Through its Biodefense Division, DOR is developing biomedical
countermeasures pursuant to the Project BioShield Act of 2004. DOR's
biodefense products in development are recombinant subunit vaccines
designed to protect against the lethal effects of exposure to ricin toxin,
botulinum toxin and anthrax. DOR's ricin toxin vaccine, RiVax, has been
shown to be well tolerated and immunogenic in a Phase 1 clinical trial in
normal volunteers.
For further information regarding DOR BioPharma, Inc., please visit the
Company's website located at www.dorbiopharma.com.
This press release contains forward-looking statements that reflect DOR
BioPharma, Inc.'s current expectations about its future results,
performance, prospects and opportunities. Statements that are not
historical facts, such as "anticipates," "believes," "intends," or similar
expressions, are forward-looking statements. These statements are subject
to a number of risks, uncertainties and other factors that could cause
actual events or results in future periods to differ materially from what
is expressed in, or implied by, these statements. DOR cannot assure you
that it will be able to successfully develop or commercialize products
based on its technology, including orBec®, particularly in light of the
significant uncertainty inherent in developing vaccines against bioterror
threats, manufacturing and conducting preclinical and clinical trials of
vaccines, and obtaining regulatory approvals, that its cash expenditures
will not exceed projected levels, that it will be able to secure
partnerships or obtain financing within the next nine months to meet
operating expenses and to conduct its upcoming confirmatory Phase 3 trial
of orBec®, that product development and commercialization efforts will
not be reduced or discontinued due to difficulties or delays in clinical
trials or due to lack of progress or positive results from research and
development efforts, that it will be able to successfully obtain any
further grants and awards, maintain its existing grants which are subject
to performance, enter into any biodefense procurement contracts with the US
Government or other countries, that the US Congress may not pass any
legislation that would provide additional funding for the Project BioShield
program, that it will be able to patent, register or protect its technology
from challenge and products from competition or maintain or expand its
license agreements with its current licensors, or that its business
strategy will be successful.

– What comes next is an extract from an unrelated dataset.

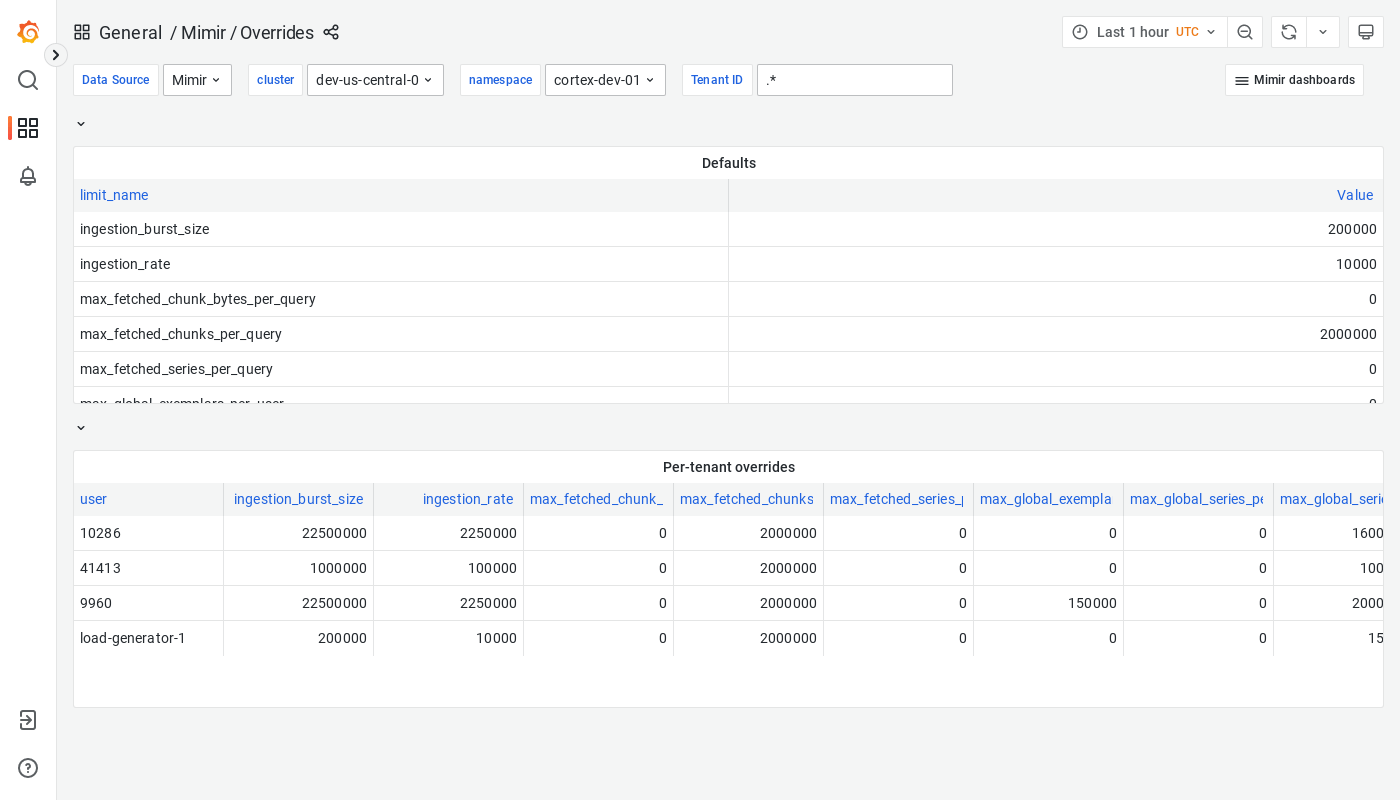Open the namespace cortex-dev-01 dropdown
Image resolution: width=1400 pixels, height=800 pixels.
(605, 80)
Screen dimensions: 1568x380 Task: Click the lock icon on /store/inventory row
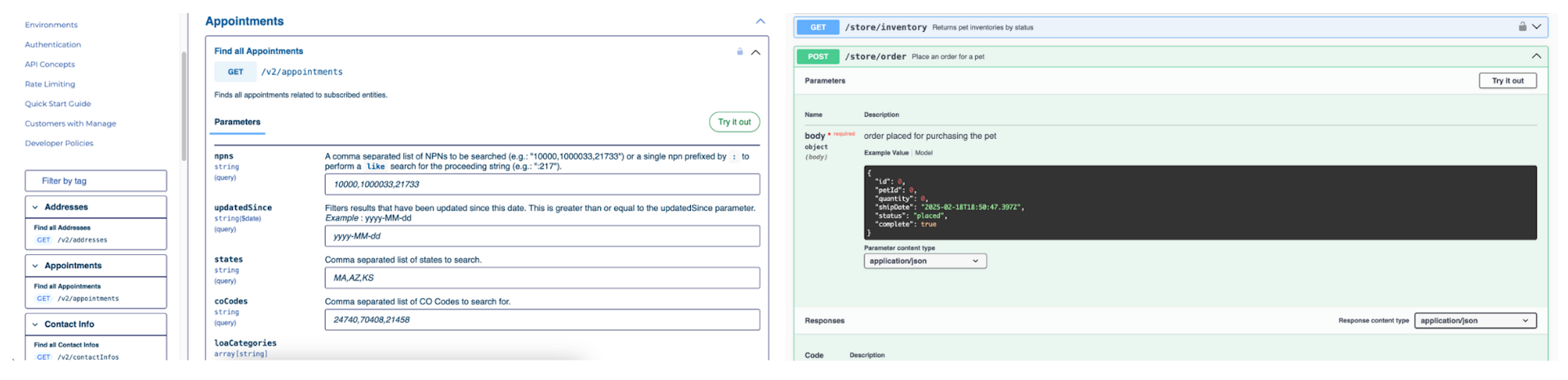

Important factors which may affect the future
use of orBec® for gastrointestinal GVHD include the risks that: the FDA's
requirement that DOR conduct additional clinical trials to demonstrate the
safety and efficacy of orBec® will take a significant amount of time and
money to complete and positive results leading to regulatory approval
cannot be assumed; DOR is dependent on the expertise, effort, priorities
and contractual obligations of third parties in the clinical trials,
manufacturing, marketing, sales and distribution of its products; orBec®
may not gain market acceptance if it is eventually approved by the FDA; and
others may develop technologies or products superior to orBec®. These and
other factors are described from time to time in filings with the
Securities and Exchange Commission, including, but not limited to, DOR's
most recent reports on Forms 10-Q and 10-KSB. Unless required by law, DOR
assumes no obligation to update or revise any forward-looking statements as
a result of new information, future events.